3, directory data quality inspection
Check the quality of the catalog database by manual proofreading or software automatic proofreading. Check whether the description items are complete and whether the description contents are standardized and accurate. If unqualified data is found, it should be revised or re-recorded.
Eight, data linking
1, summary hook
The catalog database and image database formed in the process of digital conversion of archives are confirmed to be "qualified" through quality inspection, and then loaded into the data server in time through the network for summary. Through programming or with the help of corresponding software, it is possible to automatically find relevant digital images in the catalog data, add corresponding electronic address information, and realize batch and fast hook-up.
2. Data association
Based on the paper file directory database, one or more images scanned from each paper file are stored as image files. When storing image files in the corresponding folder, it is necessary to carefully check whether the name of each image file is the same as the file number in the archive directory database, whether the number of pages of image files is the same as that of files in the archive directory database, and whether the total number of image files is the same as that of files in the archive directory database. Through the consistency and uniqueness of the file name of each image file and the file number of the file in the archive directory database, a one-to-one correspondence relationship is established, which provides conditions for batch connection between the archive directory database and image files.
3. Fill in the handover registration form of digital conversion process of paper documents carefully, record the number of pages after data association, and check whether the number of pages after each file association is consistent with the number of pages filled in during file sorting and scanning. In case of inconsistency, the specific reasons and treatment methods shall be indicated.
Nine, data acceptance
1, data sampling
1) Check the overall quality of all sampled and digitized data, including catalog database, image file and data hook.
2) For fonds, the sampling rate for data acceptance shall not be less than 5%.
2, acceptance index
1) When there is an error code link between the catalog database and the image file, or one of the catalog database and the image file has quality problems such as incompleteness, ambiguity and errors, the sampling inspection is marked as "unqualified".
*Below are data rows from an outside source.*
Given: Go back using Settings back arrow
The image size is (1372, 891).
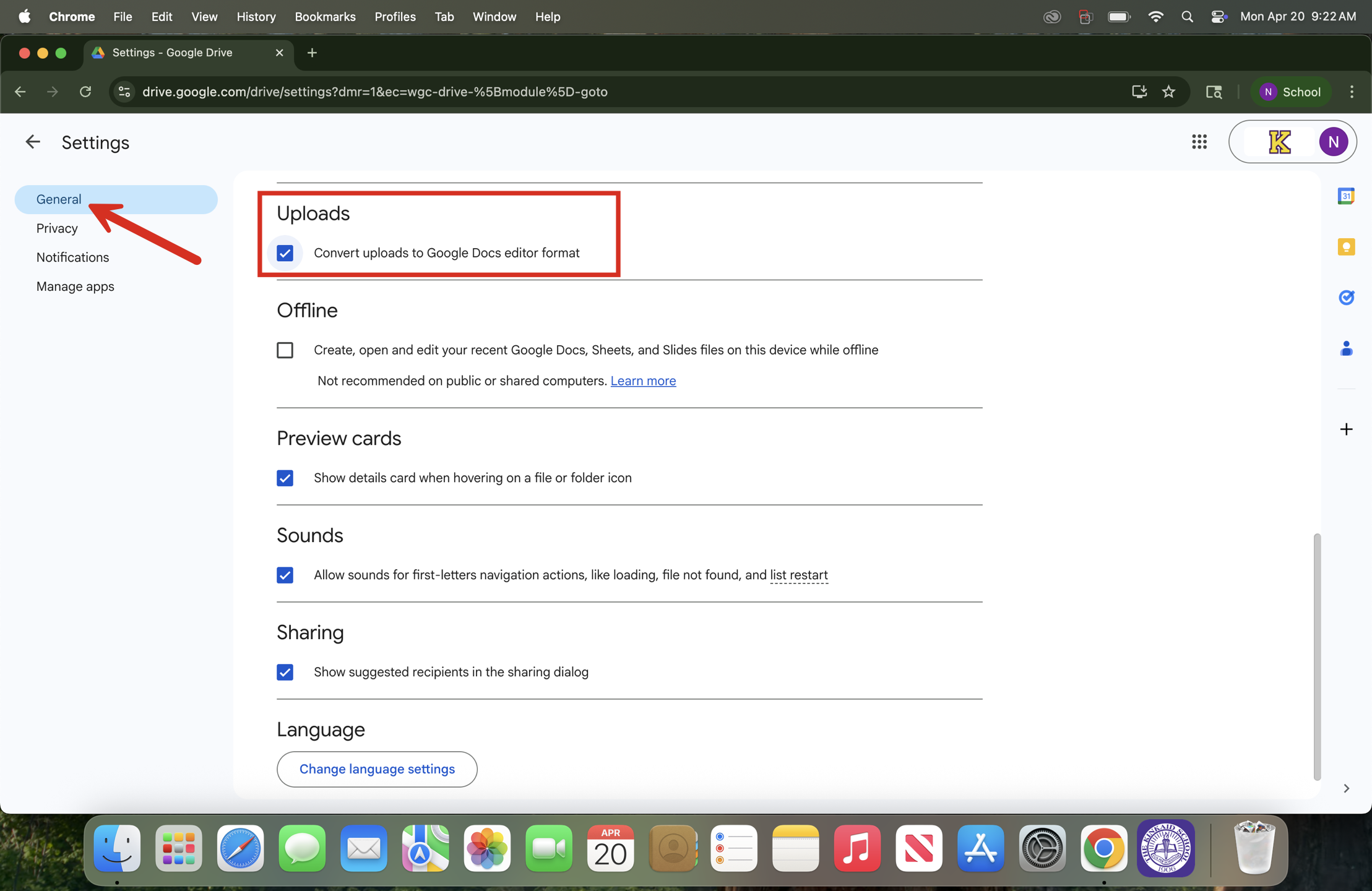Looking at the screenshot, I should pyautogui.click(x=32, y=142).
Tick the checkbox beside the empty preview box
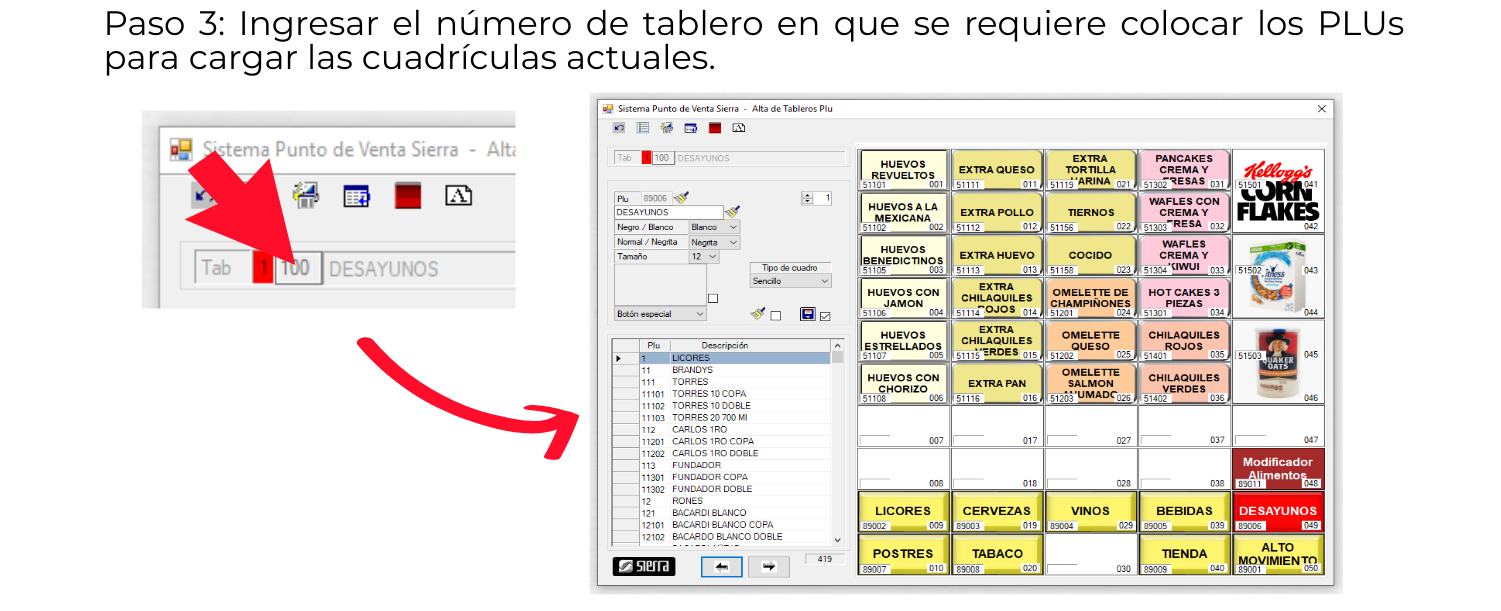Viewport: 1501px width, 611px height. point(712,298)
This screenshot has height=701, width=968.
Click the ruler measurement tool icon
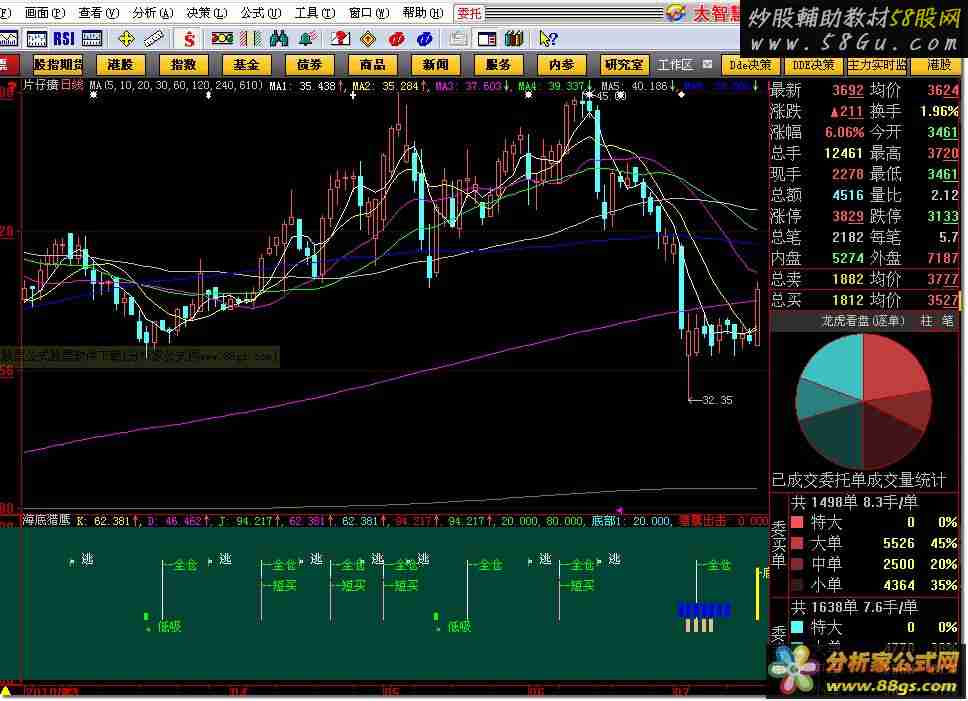click(154, 38)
2) When the qualified rate of sampling inspection on the quality of digital conversion of fonds files reaches more than 95% (including 95%), it is deemed as "passed".
Qualified rate: number of documents that passed sampling inspection/total number of documents that passed sampling inspection × 100%.
3. Acceptance review
The conclusion of "passing" acceptance must be reviewed and signed by the leader in charge before it can take effect.
4. Acceptance registration
Fill in the registration form of digital acceptance of paper files carefully.
X. data backup
1, backup range
Complete and qualified data should be backed up in time.
2. Backup method
In order to ensure data security, the choice of backup carriers should be diversified, and multiple sets of backups can be realized by combining online and offline, and attention should be paid to remote storage.
3. Data check
You should also check the backup data. The inspection of backup data mainly includes whether the backup data can be opened, whether the data information is complete and whether the number of files is accurate.
Step 4 Back up the label
After data backup, the corresponding backup media should be marked for easy searching and management.
5. Backup registration
Fill in the paper file digital backup management registration form.
XI。 Digital achievement management
1. The management of digital achievements of paper archives should be strengthened to ensure their safety, integrity and long-term availability.
2. When providing online retrieval and utilization of digital results of paper archives, the electronic identification of the production unit shall be provided, and the downloadable or non-downloadable data formats shall be adopted respectively according to the specific circumstances.